How to care for your pets this summer

How to care for your pets this summer

Foreign breeds need more care as they aren't suited for Indian weather

Pet parent of a Siberian Husky, Bharath is worried about summer. “During these months, Cooper refuses to drink water if it isn’t ice-cold,” he says.

He isn't alone. Owners of foreign breeds are especially frantic. In the last few years, there has been an increase in the number of people in the city who own Saint Bernards, Huskies, Golden Retrievers, Bulldogs and Persian cats.  

Having a such breeds is not only an expensive affair but also requires the owner to take special care as most of them aren't meant for tropical weather conditions. 

The soaring temperatures in the months of March, April and May are the least favoured for such domesticated animals as they find it difficult to keep themselves cool.

Dr Pampapathi, veterinarian at the Pampapathi Veterinary Centre and Diagnostics, says that harsh summers cause hyperthermia or heat stroke which can sometimes be fatal for cats and dogs.

“Apart from the hairy breeds, the short-nosed or flat-faced (brachycephalic) breeds such as Pugs, Boxers, and Persian cats are equally vulnerable during summer.
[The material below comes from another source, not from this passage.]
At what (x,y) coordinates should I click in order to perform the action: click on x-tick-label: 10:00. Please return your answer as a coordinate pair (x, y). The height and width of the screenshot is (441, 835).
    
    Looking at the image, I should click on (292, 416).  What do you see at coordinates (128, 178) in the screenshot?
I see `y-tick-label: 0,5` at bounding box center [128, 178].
They have difficulty breathing due to the hot air and humidity," he explains. 

"I have handled cases where people have rushed to the hospital when pets suddenly stop responding, only to realise the cause of death was heatstroke. It is a medical emergency that needs to be treated promptly and properly,” he says.
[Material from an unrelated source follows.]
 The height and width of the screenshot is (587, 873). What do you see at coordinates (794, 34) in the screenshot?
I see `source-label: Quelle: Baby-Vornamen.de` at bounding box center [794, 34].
Samyukta Hornad, actor and animal lover, says, “I have a half-Persian cat, Layala, who is fussy about her food. She is always next to the air cooler and sleeps with her belly facing up. With Bengaluru summer becoming worse every year, it is quite hard for them. It's important to keep them hydrated and in an air-conditioned room or under a fan when the heat becomes unbearable.”

In case you're taking your pet out in the car and have to run a quick errand, leave the car windows half-opened and park the vehicle in a shaded area.
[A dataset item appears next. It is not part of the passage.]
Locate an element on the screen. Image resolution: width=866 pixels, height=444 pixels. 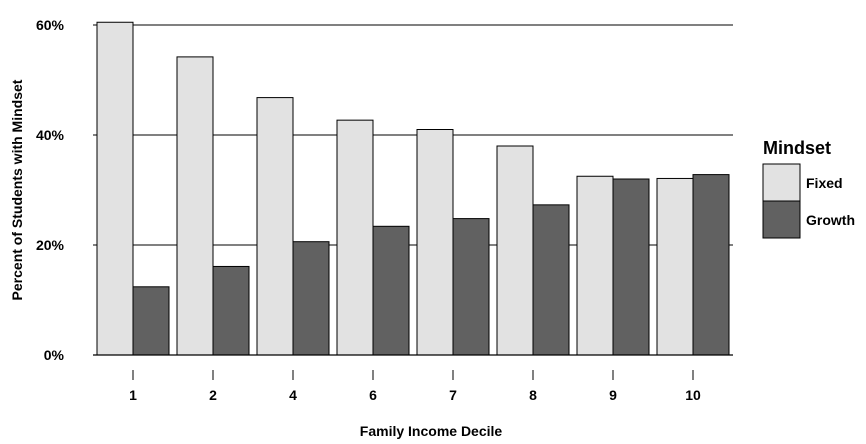
y-tick-label: 60% is located at coordinates (50, 25).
Hydration is very important to keep them cool, preferably with cold water. Feed them fruits such as watermelon. Frozen treats are also advised.

Taking them for walks should be done either early in the morning or late in the evening so as to avoid the harsh sun. Give your pets regular haircuts to avoid summer eczema or heat rashes. 

“When there is an emergency, a simple home remedy is to wet a towel with mildly cold water and wrap it around your pet. It will help cool them down on your way to the hospital. The number of medical cases due to the hot temperature has considerably decreased over the years as pet parents are much more aware these days,” says Dr Pampapathi.